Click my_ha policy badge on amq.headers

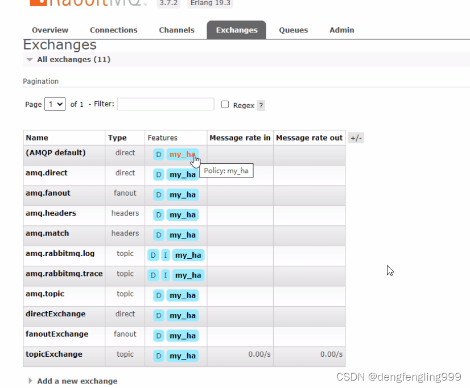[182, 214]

==

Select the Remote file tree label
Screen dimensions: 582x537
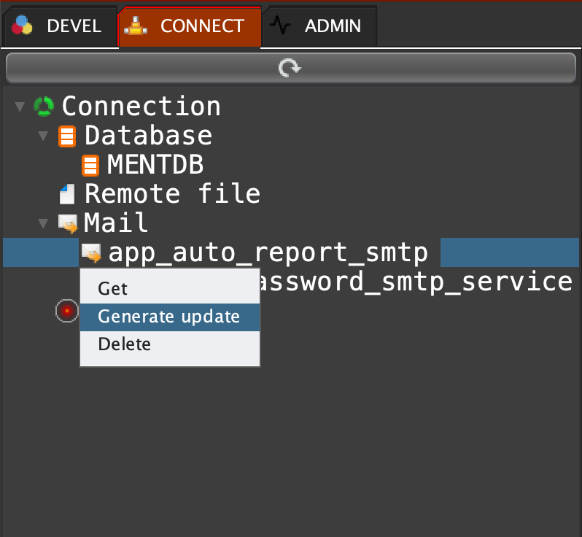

---

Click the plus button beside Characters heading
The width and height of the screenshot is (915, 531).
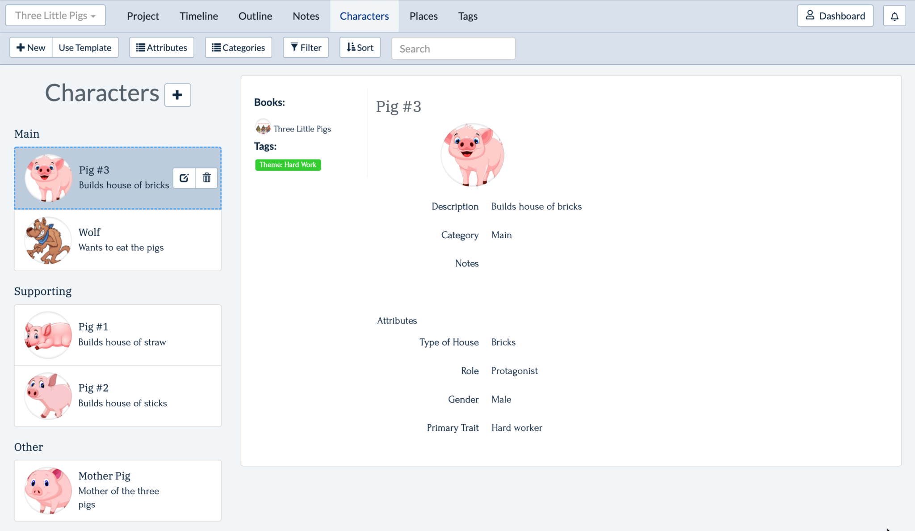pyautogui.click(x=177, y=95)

> [Exercise aim] Please output the data lines starting at the line containing "Select the Remote file tree label" and ending at the line containing "Screen dimensions: 582x537", reproducing them exactly and adding nothing else.

> [Expected answer]
Select the Remote file tree label
Screen dimensions: 582x537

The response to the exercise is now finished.